Since the present invention is constructed as described above,
A central processing unit as a control circuit unit is connected to a transmitter and a receiver that obtain information for knowing where in the subject the probe is located, and the coordinates set by this transmitter are connected. By detecting the position of the receiver in the space and the twist of the receiver coordinate system, and detecting the relative positional relationship between the object and the probe in the coordinate space of the transmitter, the image display unit The diagnostic site information can be automatically displayed on the screen. Therefore, it is possible to automatically display the optimum body mark on the screen of the image display unit or display the orientation mark indicating the orientation of the probe in the correct direction. For this reason, the operator does not need to manually operate the operation panel to input the operation panel, and it is possible to improve the diagnostic efficiency based on the ultrasonic image by eliminating mistakes in judgment and operation.

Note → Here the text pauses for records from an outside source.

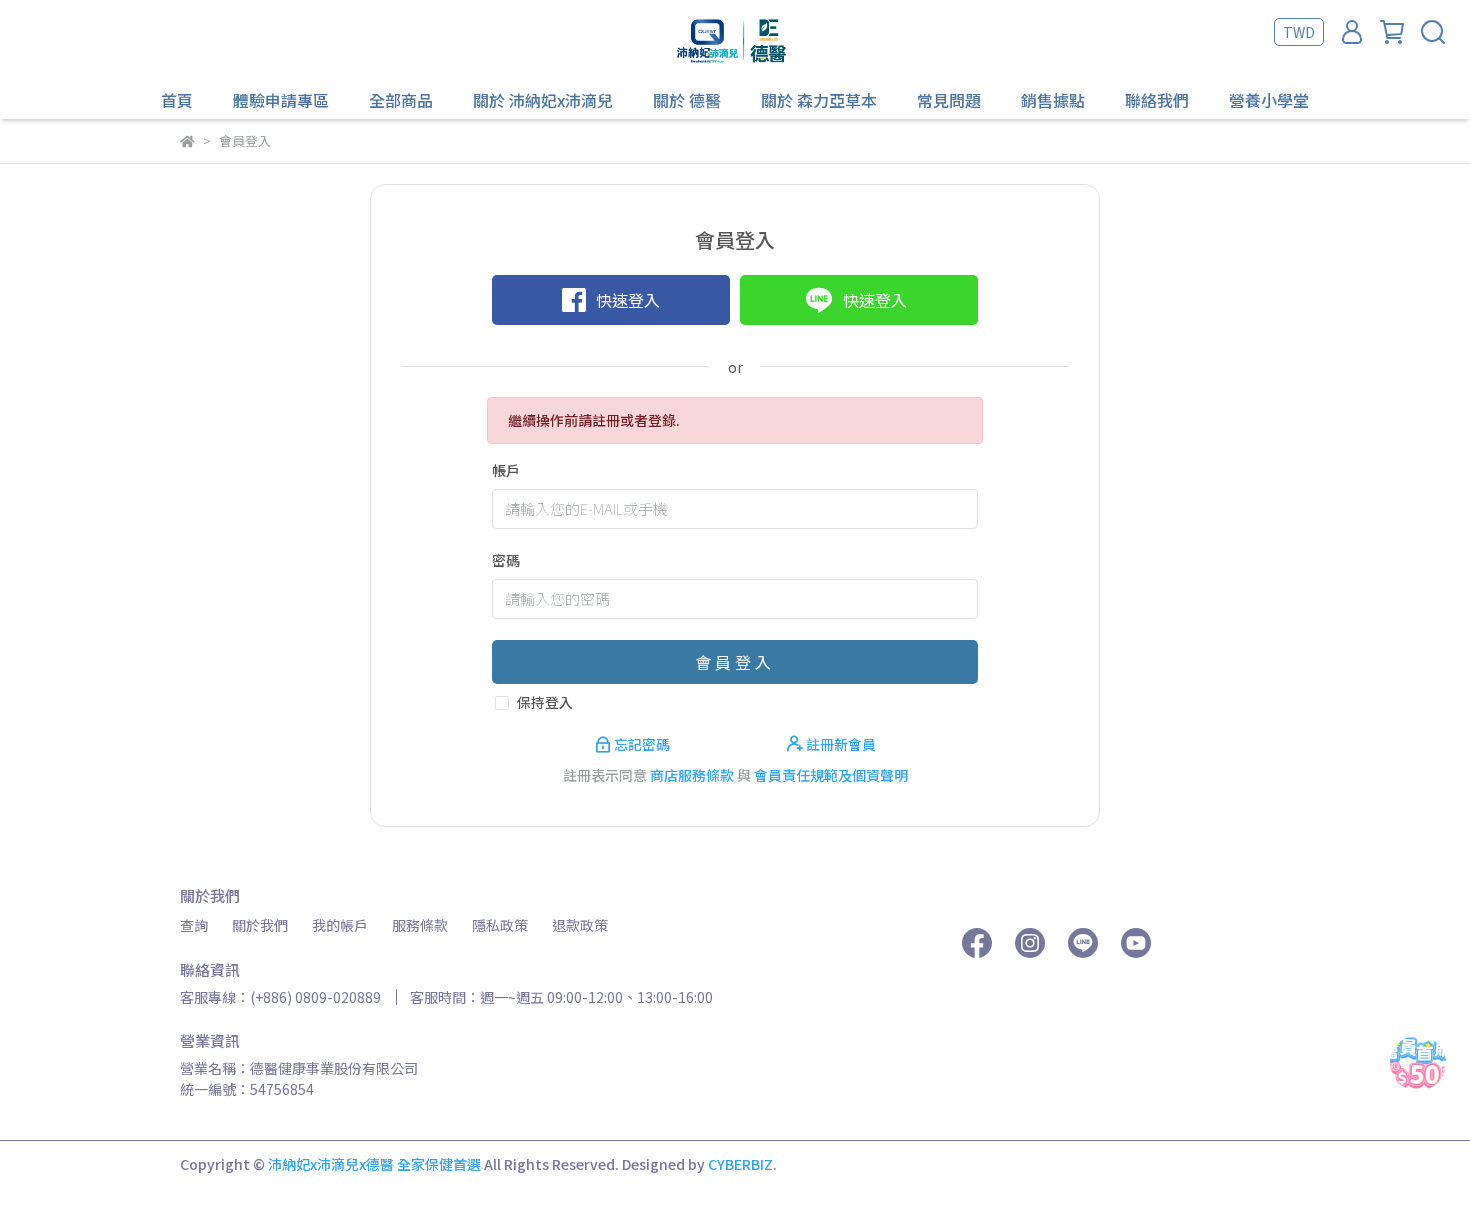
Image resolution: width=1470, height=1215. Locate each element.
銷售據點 (1053, 100)
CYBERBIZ (740, 1164)
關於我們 (260, 925)
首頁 (177, 100)
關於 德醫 (687, 100)
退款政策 (580, 925)
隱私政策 (500, 925)
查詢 (194, 925)
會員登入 (735, 662)
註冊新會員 (839, 744)
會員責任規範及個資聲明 (831, 775)
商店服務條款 (692, 775)
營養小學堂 (1269, 100)
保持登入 (545, 702)
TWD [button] (1299, 32)
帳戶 (506, 470)
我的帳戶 (340, 925)
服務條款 (420, 925)
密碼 (506, 560)
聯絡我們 (1157, 100)
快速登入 (628, 300)
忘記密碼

[Brief description of the drawings]

FIG. 1 is a block diagram showing an embodiment of an ultrasonic diagnostic apparatus according to the present invention.

FIG. 2 is a perspective view showing a state where a receiver is built in the probe.

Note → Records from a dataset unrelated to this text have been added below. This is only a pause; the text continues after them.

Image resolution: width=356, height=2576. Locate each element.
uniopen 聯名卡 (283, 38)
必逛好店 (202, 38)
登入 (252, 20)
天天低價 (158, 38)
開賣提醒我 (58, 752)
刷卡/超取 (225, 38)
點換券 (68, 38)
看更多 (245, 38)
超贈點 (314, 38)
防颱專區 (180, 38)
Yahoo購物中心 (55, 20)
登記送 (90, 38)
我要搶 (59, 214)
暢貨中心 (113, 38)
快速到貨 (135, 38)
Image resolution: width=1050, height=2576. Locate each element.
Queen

FIG. 3 is an explanatory diagram showing an example of spatial coordinates set regardless of a coordinate space of a transmitter.

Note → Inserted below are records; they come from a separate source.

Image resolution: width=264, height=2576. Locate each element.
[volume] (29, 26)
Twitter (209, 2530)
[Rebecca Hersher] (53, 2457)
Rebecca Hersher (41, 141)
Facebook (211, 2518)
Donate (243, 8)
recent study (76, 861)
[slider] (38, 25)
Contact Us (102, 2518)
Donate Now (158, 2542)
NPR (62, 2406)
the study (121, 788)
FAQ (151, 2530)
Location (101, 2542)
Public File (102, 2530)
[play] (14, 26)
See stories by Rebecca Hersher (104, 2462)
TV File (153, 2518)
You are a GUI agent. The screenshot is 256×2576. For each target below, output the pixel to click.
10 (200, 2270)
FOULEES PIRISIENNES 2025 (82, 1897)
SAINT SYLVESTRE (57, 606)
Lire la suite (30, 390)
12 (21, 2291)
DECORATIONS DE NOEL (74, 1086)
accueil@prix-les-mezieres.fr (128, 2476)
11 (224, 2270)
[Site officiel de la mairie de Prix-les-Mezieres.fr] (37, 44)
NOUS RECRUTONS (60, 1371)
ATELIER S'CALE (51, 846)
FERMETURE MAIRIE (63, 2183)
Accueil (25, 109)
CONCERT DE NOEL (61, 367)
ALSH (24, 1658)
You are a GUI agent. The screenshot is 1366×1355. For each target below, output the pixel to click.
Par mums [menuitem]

FIG. 4 is a block diagram showing a conventional ultrasonic diagnostic apparatus.

[Explanation of symbols] 1 probe 2 ultrasonic wave transmitter / receiver unit 3 A / D converter 4 memory unit 5 display circuit unit 6 image display unit 7 central processing unit 8 operation panel 12 body mark 13 orientation mark 14 interface 15 transmitter 16 Receiver

Claims (1)

[Claims] 1. A probe for transmitting and receiving ultrasonic waves in a subject,
An ultrasonic wave transmitting / receiving unit that controls the probe to emit an ultrasonic wave and detect a reflected echo signal from the received reflected wave signal, and an A / D converter that digitizes the reflected echo signal from the ultrasonic wave transmitting / receiving unit A memory unit for storing image data sequentially output from the A / D converter; a display circuit unit for converting the image data read from the memory unit into a video signal; and a video signal from the display circuit unit. In an ultrasonic diagnostic apparatus having an image display unit for inputting and displaying as an image, a central processing unit for controlling each of the above-mentioned components, and an operation panel connected to the central processing unit for performing various operation inputs, A transmitter and a receiver, which obtain information for knowing which part of the subject the probe is located on, are connected to the arithmetic unit, and reception in the coordinate space set by this transmitter is connected. Position and the twist of the receiver coordinate system are detected, the relative positional relationship between the object and the probe in the coordinate space of the transmitter is detected, and the diagnostic site information is automatically displayed on the image display unit. An ultrasonic diagnostic apparatus characterized in that.